Managing Depression With Exercise: Walking

Managing Depression With Exercise Walking

Walk Away From Depression

Increasing physical activity can help relieve depression, and walking is an easy way to get more exercise. Here’s how to get started.

Plenty of research has shown that increasing physical activity can help relieve depression. And it doesn’t take a lot of exercise to make a difference. Getting just 30 minutes of physical activity three to five times a week can help boost your mood. In fact, some research suggests that exercise may work as well as medication at reducing depression for some people. The best results come from combining activity with antidepressants or psychotherapy.
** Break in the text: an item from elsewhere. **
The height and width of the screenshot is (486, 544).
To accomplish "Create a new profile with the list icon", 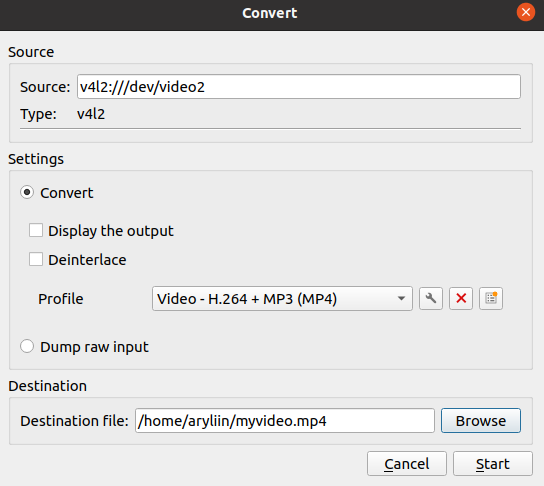I will pyautogui.click(x=491, y=298).
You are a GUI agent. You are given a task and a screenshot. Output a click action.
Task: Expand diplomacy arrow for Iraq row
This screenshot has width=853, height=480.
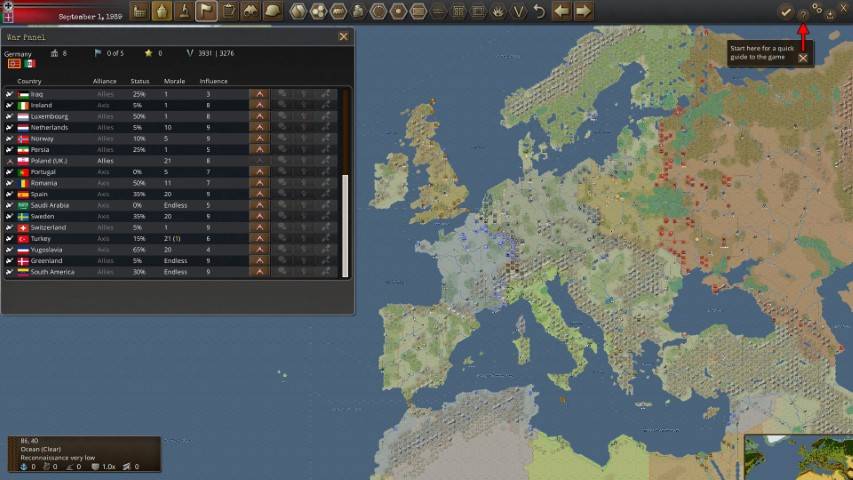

If you have depression, it may be hard to think about launching into an exercise program. But it can be much easier to do than you think. Just lace up your shoes and start putting one foot in front of the other. Before long, you could find yourself walking away from depression.

Why walk?

Many people with depression find walking is the ideal way to increase their activity level. Walking has a lot of advantages:

  • Walking is cheap and easy to do. You don’t have to join a gym. It doesn’t require any special skills, training or equipment. All it really takes is a decent pair of shoes.
  • You can do it almost anywhere. You can go outside and walk on sidewalks or trails if the weather is nice. If not, you can walk inside at a mall, on a treadmill or around the halls of your workplace.
  • It has a very low risk of injury compared to many types of exercise.
  • It can help both your mental and physical health. Besides reducing depression, walking can also improve muscle tone, lower blood pressure and help control weight.

Getting started

Ready to give walking a try? Before you start, check with your doctor, who can tell you a safe level of activity.

If you haven’t been active, it’s best to start slow and gradually increase your time. You might start with a five- or 10-minute walk and work up to 30 minutes or more at a time. Try to do this at least three times a week, but four or five times is better. How often you walk seems to be more important than how long when it comes to decreasing depression.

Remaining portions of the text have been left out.